Enam bulan lalu, saya hanya berpikir bahwa lobster akan sukses di dalam negeri, tidak perlu menjadi TKI di negeri orang lain, Crustacea itu akan hidup melimpah di alam negeri ini jika kita biarkan hewan itu hidup secara alami.
Enam bulan lalu, saya hanya berpikir bahwa teknologi budidaya lobster akan berkembang jika kita tutup keran ekspor dan membiarkan benih itu dibudidayakan oleh petani atau pembudidaya lokal.
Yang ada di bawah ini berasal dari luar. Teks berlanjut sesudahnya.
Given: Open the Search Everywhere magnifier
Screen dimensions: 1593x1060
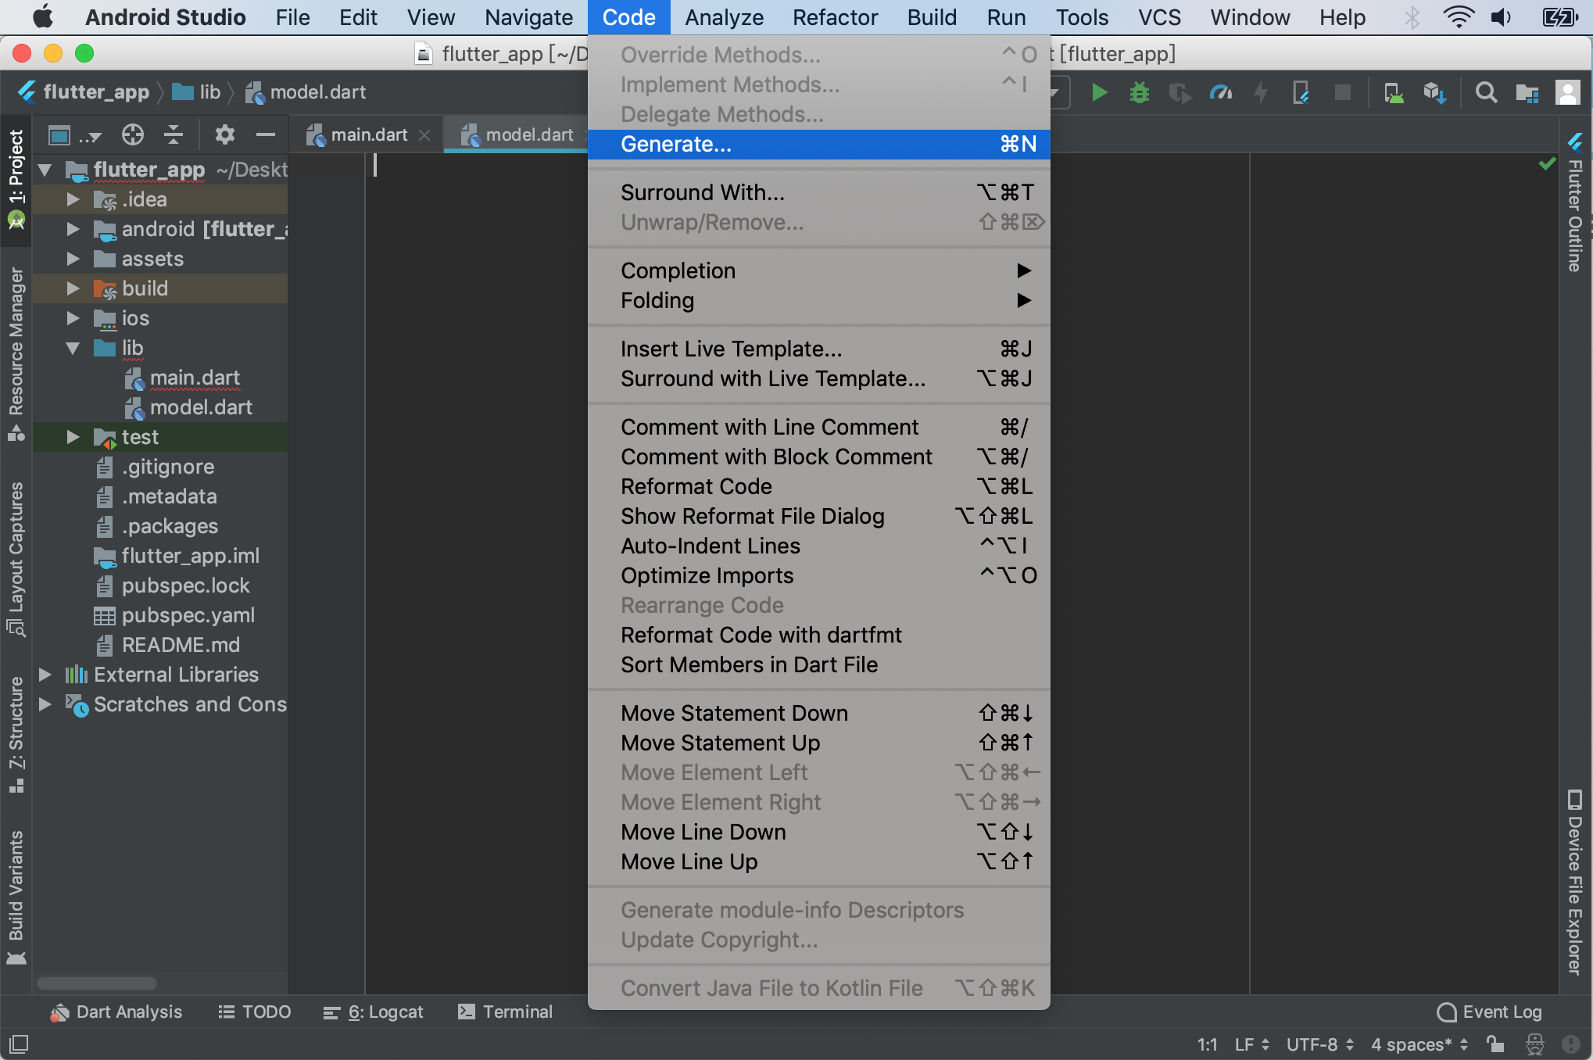Looking at the screenshot, I should point(1486,93).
Nyatanya, saat ini saya merasa keliru, karena enam bulan lalu terlalu lantang dalam menolak dan menganggap Edhy Prabowo adalah Menteri terburuk. Terlebih, saya adalah alumni Akuakultur yang seharusnya lebih paham terkait isu tersebut.
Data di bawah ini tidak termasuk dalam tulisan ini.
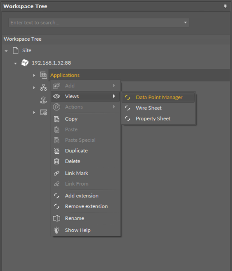
Task: Select Add extension menu entry
Action: [81, 196]
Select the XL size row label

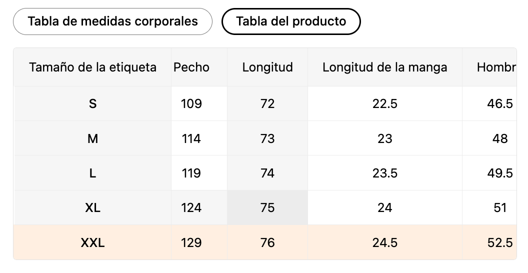93,208
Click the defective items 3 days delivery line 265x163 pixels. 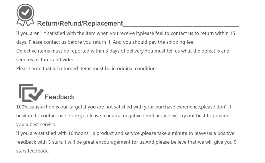[123, 51]
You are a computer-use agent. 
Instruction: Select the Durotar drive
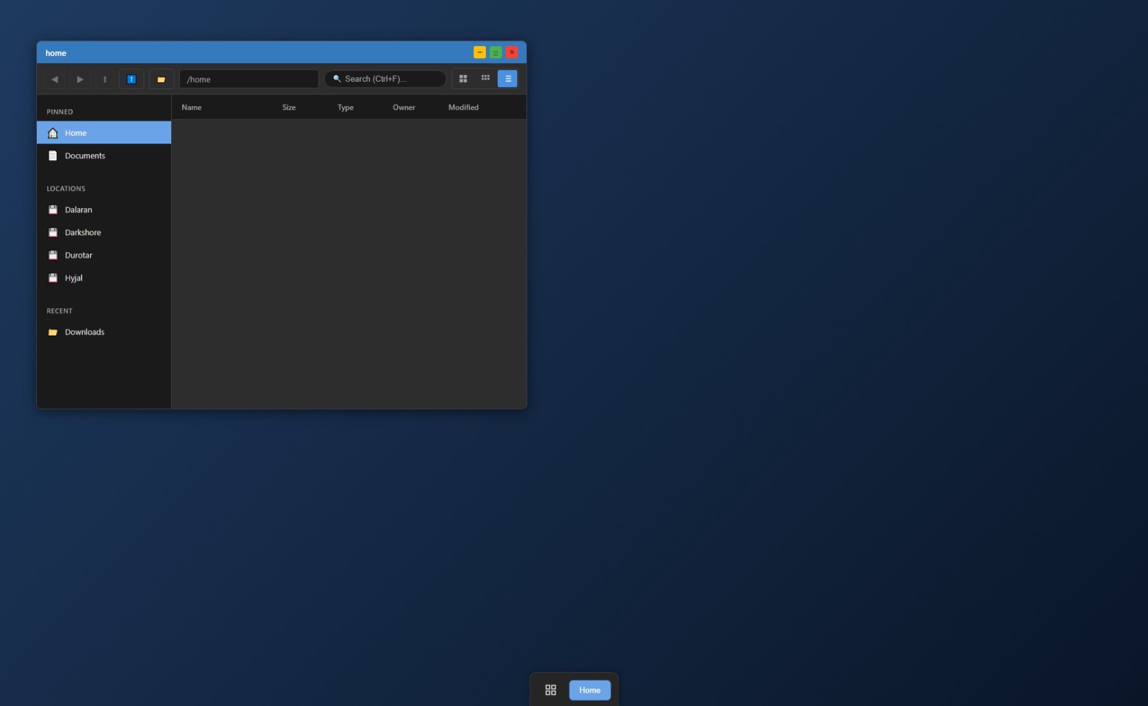[78, 255]
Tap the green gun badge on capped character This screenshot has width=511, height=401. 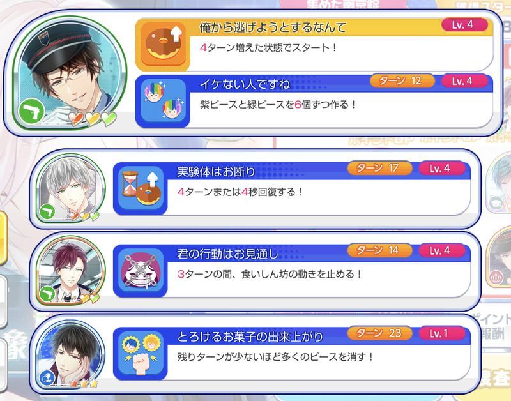click(x=31, y=112)
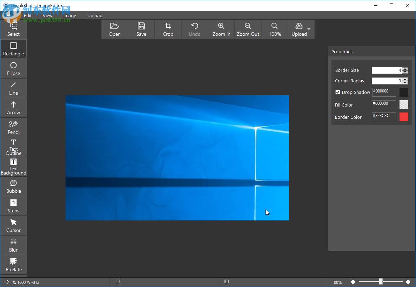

Semua anggapan saya sejak enam bulan lalu, akhirnya terpatahkan pada bulan November. Ketika media nasional ramai memberitakan Edhy Prabowo terkena OTT (Operasi Tangkap Tangan) oleh KPK, bahkan kini telah dinyatakan sebagai tersangka kasus korupsi dan monopoli ekspedisi benih lobster. Pasca pemberitaan itu, saya sempat berdiskusi dengan kawan-kawan kampus, dan hasil dari diskusi itu berhasil membuka nalar saya, bahkan terbentuk sebuah kompromi dalam pikiran saya.
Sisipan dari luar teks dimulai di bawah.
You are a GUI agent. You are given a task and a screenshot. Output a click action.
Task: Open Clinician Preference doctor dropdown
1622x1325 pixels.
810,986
Beberapa kawan diskusi saya memang telah terjun ke dunia perlobsteran duniawi, dan mereka menceritakan apapun yang sebenarnya tengah terjadi di lapangan.
Pertama, nalar saya tercerahkan ketika dibeberkan sebuah data yang menyatakan bahwa tingkat sintasan atau kelulushidupan lobster di alam, hanya 0,01%. Bahkan, data tersebut diperkuat oleh riset dari Carribean Sustainable Fisheries dan Australian Center for International Agriculture Research.
Lobster betina di alam mampu menghasilkan puluhan ribu hingga ratusan ribu telur dalam sekali memijah, namun hanya puluhan ribu saja yang mampu menjadi benur/benih lobster. Katakanlah satu indukan menghasilkan 10.000 benih lobster, artinya hanya satu ekor benur saja yang mampu bertahan hingga menjadi lobster dewasa, yang sering kalian makan dengan bangganya itu.
Pada bulan Mei lalu, Eks Menteri KKP Edhy Prabowo pernah mengetok Permen KP No. 12 Tahun 2020. Intinya keran ekspor lobster mulai dibuka. Dalam peraturan tersebut, disebutkan bahwa untuk menangkap benih lobster, harus sesuai kuota dan lokasi yang telah ditetapkan. Kemudian penangkapan benihnya juga harus dilakukan oleh nelayan kecil yang telah terdaftar.
Kegiatan ekspor juga diatur dalam Permen tersebut. Mulai dari kuota ekspor yang ditentukan secara berkala tergantung stok dalam negeri, menunjuk beberapa bandara saja sebagai pintu keluar utama lobster, hingga eksportir harus terdaftar secara resmi. Dan yang paling saya dukung dari aturan baru itu ialah, pada pasal 5 menyatakan bahwa pelaku eksportir harus melakukan kegiatan budidaya juga. Dengan ketentuan, eksportir tersebut telah berhasil panen secara berkelanjutan dan telah melepasliarkan lobster sebanyak 2% dari hasil panen. Sehingga dengan peraturan seperti itu, eksportir juga turut andil dalam menstabilkan populasi lobster di alam, jadi tidak hanya mengeksploitasi saja.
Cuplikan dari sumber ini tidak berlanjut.